At first, this might appear to be a vague and shocking topic to read about, let alone do an entire top-down analysis on it. Human-trafficking and Data Science? Ok, anything is possible nowadays, but you need data, obviously. Where? I mean, how exactly?
Those could be some possible questions that could be bothering you. But if you take a step back and think about it, what I’m about to portray is nothing short of genius.
During my days in New York City, I was active and fortunate enough in attending meetups happening in NYC, which were several. There were two talks in this particular meetup I went for in SoHo; the first one was a very interesting NLP-based chat-box that was being designed and deployed by a New York-based company. The one following that blew my mind. The speaker, Mr. Eric Schles, is an Adjunct Professor at New York University and works as an Innovation Specialist at 18F, which is an office within the General Services Administration and works within the U.S. Government.
It all started when Eric was 12 and he visited our beautiful country, India. On a family vacation, he witnessed an enslaved man in a small town outside Bangalore. He realized that the world was a much harsher place and decided to dedicate his life to eradicate slavery! Human trafficking industry generates over 32 Billion dollars a year, which is preposterous! After embracing his journey as an Economist, Eric got his master’s in Computer Science and began his journey as a Data Scientist.
How did he approach this problem?
Ingeniously, Eric used the web as his database to fight human trafficking. Especially in the USA, online classifieds such as Craigslist and Backpage are extensively used for jobs, gigs, help needed and buy/sell/rent/trade absolutely anything. Sadly, this includes humans as well. Prostitution is heavily advertised on such pages, with explicit images, phone numbers, addresses and other contact information.
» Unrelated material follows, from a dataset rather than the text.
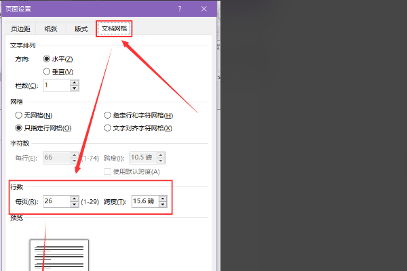Viewport: 407px width, 271px height.
Task: Select 水平 text direction
Action: (x=46, y=59)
Breaking it down, Eric’s goal was to identify victims of human trafficking. As a start, it was also unclear if the majority of the women were forced or not, since the forced ones would be the true victims. Now, to do this, Eric built a Craigslist-scraping tool in Python, which he has displayed on his GitHub profile here.
During the talk, Eric went through almost all of his code to show the outcome of his efforts. Using his strong acumen, he was able to classify several hundreds of postings on Craigslist as likely sex workers. Now, the posts on Craigslist can vary from people reaching out seeking personal satisfaction or be wanting to meet other mates through other mediums or if they were likely sex workers.
So, in essence, this was a classification problem, to begin with. Eric made use of textblob’s Naive Bayesian Classifier and built an excellent tool to address this problem. (Simple Text Classification with Python and TextBlob). Eric also showed us 2 graphs, he developed through his scraping-classifying technique, on the ‘Demand’ & ‘Supply’ of prostitutes.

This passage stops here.